-- EXERCISE --
The task requires repeating, word for word, the lines from the one with "Given: Click the connect drive toolbar icon" through the end of the material, leaving out all pictures.

----

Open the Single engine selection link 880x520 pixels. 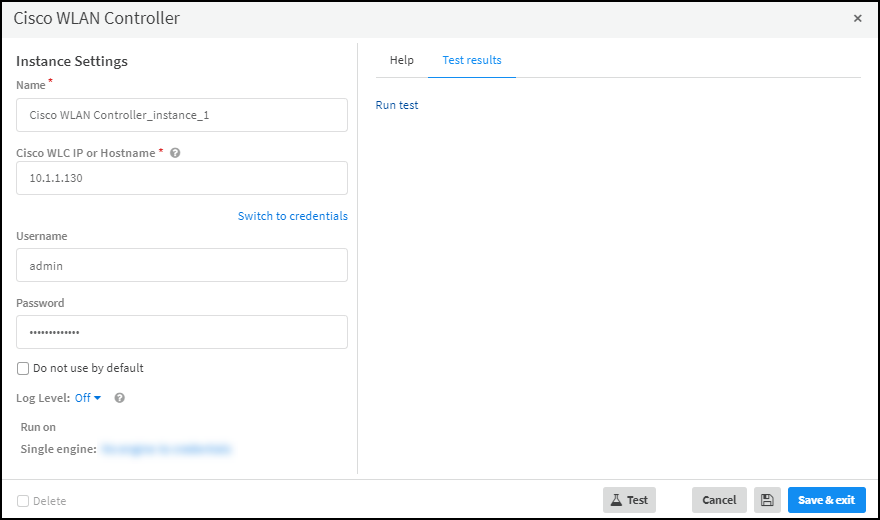[166, 450]
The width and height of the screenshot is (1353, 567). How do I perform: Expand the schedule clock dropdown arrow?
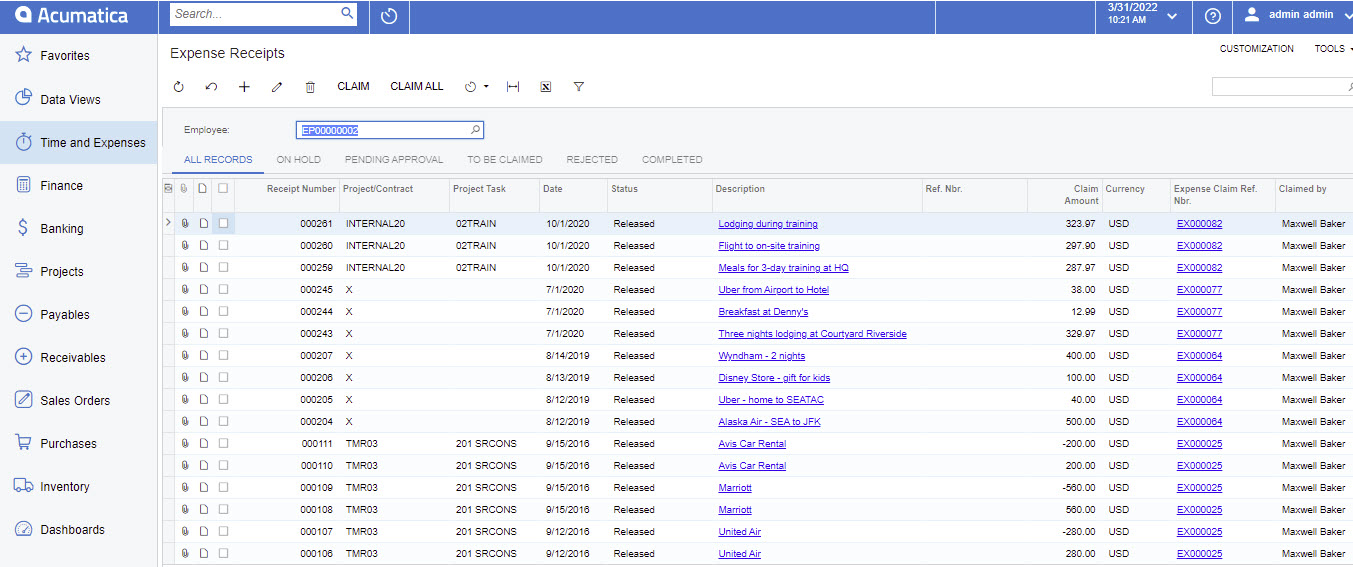tap(486, 87)
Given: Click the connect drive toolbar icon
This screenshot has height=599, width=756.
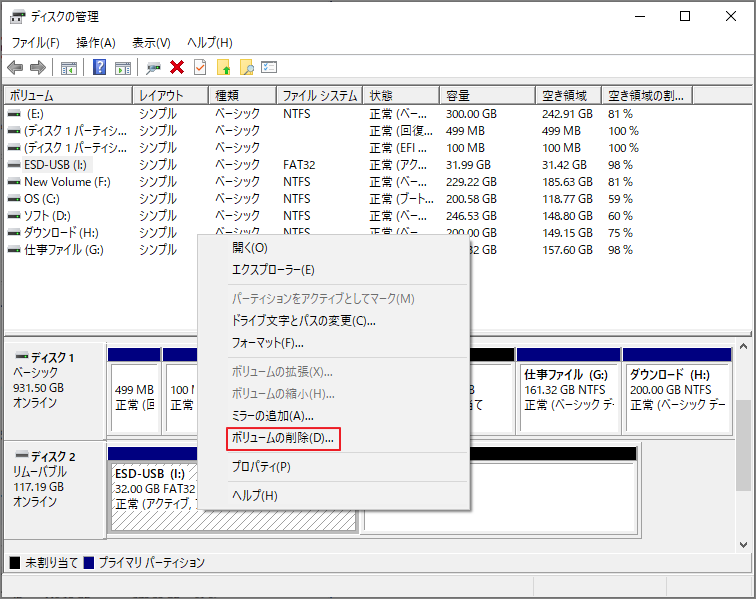Looking at the screenshot, I should coord(153,68).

----

-- YOUR RESPONSE --
Given: Click the connect drive toolbar icon
This screenshot has height=599, width=756.
Looking at the screenshot, I should coord(153,68).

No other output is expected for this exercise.